_What is asked_:
(1) Rewrite the Camden Yards game account from "Did I say there" to "and athletic individual.", swapping "glove" for "mitt".
(2) Write the next part of the Camden Yards game account, picking up after its final sentence.

This was my first game in Baltimore since Game 1 of the 2014 ALDS, and for the first time ever at this stadium, I was with a personal videographer for my YouTube channel. Here’s the spot we chose for my intro:
Although I didn’t mention it on video, I was concerned about the weather, and sure enough, when I headed inside at 5pm, I was bummed to see the tarp on the field:
This was very very NOT good, mainly because the Yankees were in town. Not only was batting practice wiped out, but there was going to be lots of competition for toss-ups.
Thankfully, after switching into my Yankees gear, I was able to get CC Sabathia’s attention (from about 100 feet away). Here he is throwing me a ball:
The ball sailed so far over my head and tailed so much to the right that I didn’t even bother moving at first. Here it is rattling around in the seats:
Luckily the ball bounced back toward me, landed in the folded up portion of a seat, and trickled down onto the wet concrete. Here I am picking it up:
That ball turned out to have a commemorative logo for the Blue Jays’ 40th season:
The Yankees had recently played in Toronto and picked up a bunch of those balls. (Home teams always provide BP balls for the visitors.) Back in April, I’d gotten a few Blue Jays balls from the A’s in Detroit — random, but hey, I’ll take it.
There was no action after that, so I got some Boog’s BBQ — a pork sandwich and baked beans, to be specific:
Then I wandered a bit and pointed out a few things about the stadium for the video.
Did I say there was no action? Sorry, there totally was. Check it out — here’s the ground “removing” the tarp:
There was nothing to do, so I wandered and took a few photos, like this one:
Then I caught up with three of my favorite people at Camden Yards:
That’s Tim Anderson (with a very bruised inner knee) on the left, Alex Kopp (“Customs Broker by day, Ballhawk by night”) in the middle, and Grant Edrington (who appears to have gotten five years younger) on the right.
Take a look at Grant’s glove:
That’s both the best and worst glove I’ve ever seen, but he seems to be doing well with it, so who am I to judge?
There still weren’t any players on the field, so we all hung out and chatted for a while:
For the record, Tim is not nearly as thick as the photo above makes him look. That’s just a weird angle. You should all know that he’s a trim and athletic individual.
In the following photo of Nathan Eovaldi warming up, do you see the guy on the cobblestone walkway, wearing all black, and standing casually as if he doesn’t have a care in the world?
That’s Eddie Fastook, the Executive Director of Team Security for the Yankees. Remember him from this photo last year? I’ve only seen him a few times since then, so it was nice to give him a shout and get a friendly wave in return.
While I hung out there, Brandon got close to Alex Rodriguez:
Too bad I wasn’t there with him. It would’ve been cool to interact with A-Rod on camera.
Here’s where I sat for his first at-bat of the game:
There were many more empty seats than I expected, mostly at the back of the section, so I hoped to take advantage whenever A-Rod stepped to the plate. Unfortunately, when he connected in the 4th inning on his 694th career homer, that ball went to right field. GAH!! Tim and Alex told me later that it landed on the Flag Court near the foul pole, bounced/rolled all way out toward the warehouse, and was picked up by some random guy who happened to be walking along Eutaw Street.

_Stored data_:
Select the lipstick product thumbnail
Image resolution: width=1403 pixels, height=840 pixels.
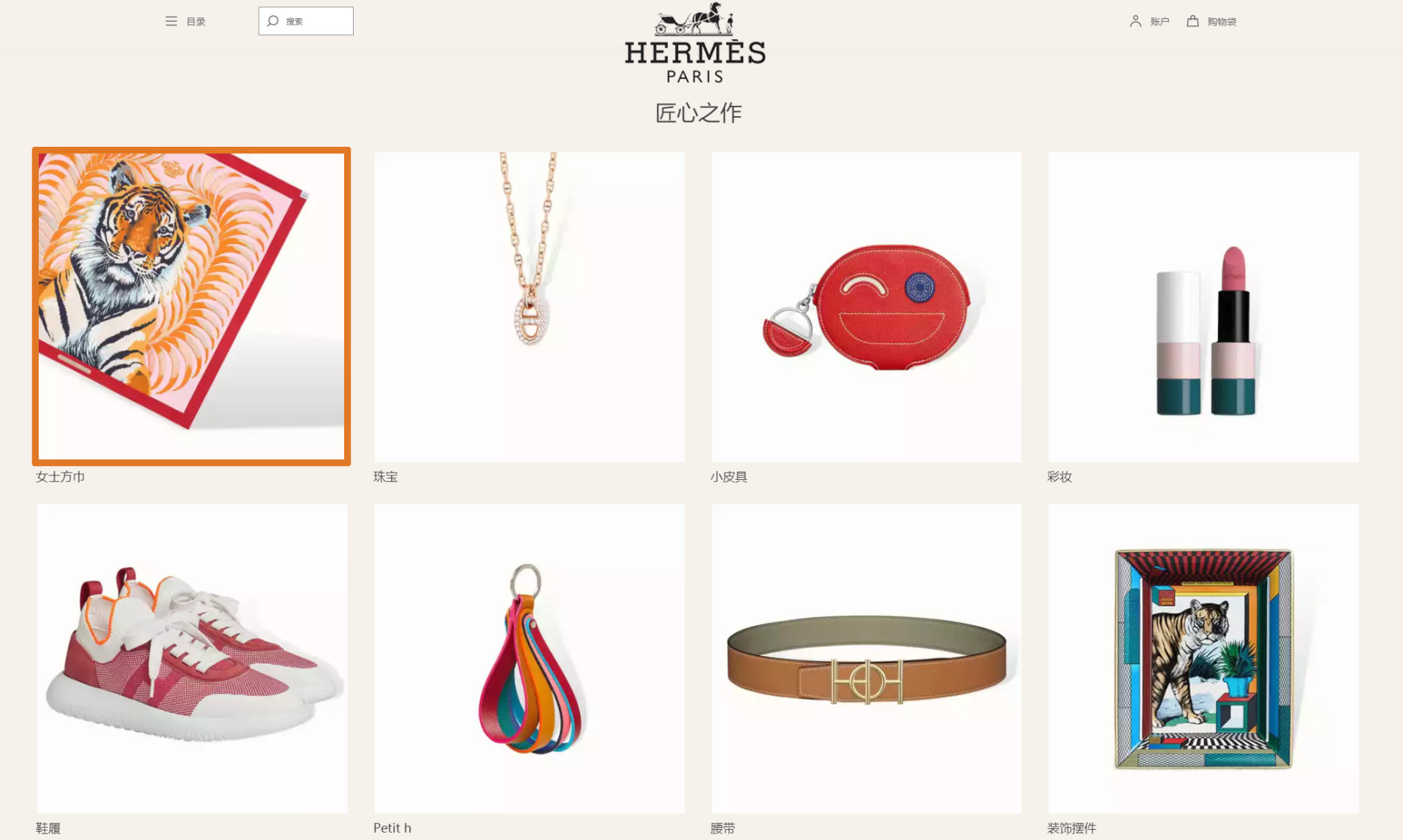pyautogui.click(x=1204, y=307)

_Per-task answers_:
(1)
Did I say there was no action? Sorry, there totally was. Check it out — here’s the ground “removing” the tarp:
There was nothing to do, so I wandered and took a few photos, like this one:
Then I caught up with three of my favorite people at Camden Yards:
That’s Tim Anderson (with a very bruised inner knee) on the left, Alex Kopp (“Customs Broker by day, Ballhawk by night”) in the middle, and Grant Edrington (who appears to have gotten five years younger) on the right.
Take a look at Grant’s mitt:
That’s both the best and worst mitt I’ve ever seen, but he seems to be doing well with it, so who am I to judge?
There still weren’t any players on the field, so we all hung out and chatted for a while:
For the record, Tim is not nearly as thick as the photo above makes him look. That’s just a weird angle. You should all know that he’s a trim and athletic individual.

(2)
I headed out to the Flag Court at various points in the game:
I also spent a little time behind the plate, hoping for a foul ball:
There was no action anywhere near me.
It’s a good thing I got that toss-up from Sabathia early in the day because (a) I would’ve been freaking out otherwise and (b) I would not have accepted an offer to go up into the warehouse — and look what I would’ve missed out on:
How did I get to be there? Pretty simple, really. While standing around in right field, I was spotted/recognized by a guy who works at Camden Yards. He said he had warehouse access and offered to bring me (and my videographer) along. I just had to promise not to show his face or mention his name to anyone. So yeah, check out this hallway on the fourth floor:
At 1,016 feet, this warehouse is the longest building on the east coast, so of course the hallways are long too.
And now . . . check out the view of the field:
We hung out in the hallway for about 10 minutes, and when we exited at the center-field end of it, I saw this:
I know you’re wondering, and the answer is no. There was no food.
We passed by a receptionist’s area . . .
. . . and then a break room . . .
. . . and past a bunch of cubicles:
That concluded my tour of the warehouse. I’m sure there was much more to see, but the game was almost done, and I wanted to make one final attempt at getting another ball. Can you spot me behind the Orioles’ dugout in the following photo?
Did you notice the ball flying past me in the upper right corner? That was one of half a dozen that got tossed into the crowd. Here I am getting one of them from coach Einar Diaz:
That was it. The Orioles had defeated the Yankees, 6-5, and I only got two baseballs — quite a dip below my average of more than eight per game, but sometimes the circumstances are tough. It was still a fun day.
I decided to do the closing scene for the video on Eutaw Street. We had to do several takes in part because of this guy:
He was rather exuberant, screaming “GO ORIOLES!!” but wearing a Yankees shirt. Enjoy looking at his face here because he didn’t make the final cut in the video. I’m going to post the video soon and add a link to the end of this entry, but you should still subscribe to my YouTube channel. That way you definitely won’t miss it.
• 2 baseballs at this game
• 311 balls in 36 games this season = 8.64 balls per game.
• 546 balls in 60 lifetime games at Camden Yards = 9.1 balls per game.
• 1,202 consecutive games with at least one ball
• 8,944 total balls
My fundraiser for Pitch In For Baseball is now in its eighth season. Once again, people are pledging money for every home run ball that I snag during games. Here’s some info about the fundraiser, and if you donate, you’ll be eligible to win one of these prizes.
• 11 donors for my fundraiser
• $102.77 pledged per game home run ball (if you add up all the pledges)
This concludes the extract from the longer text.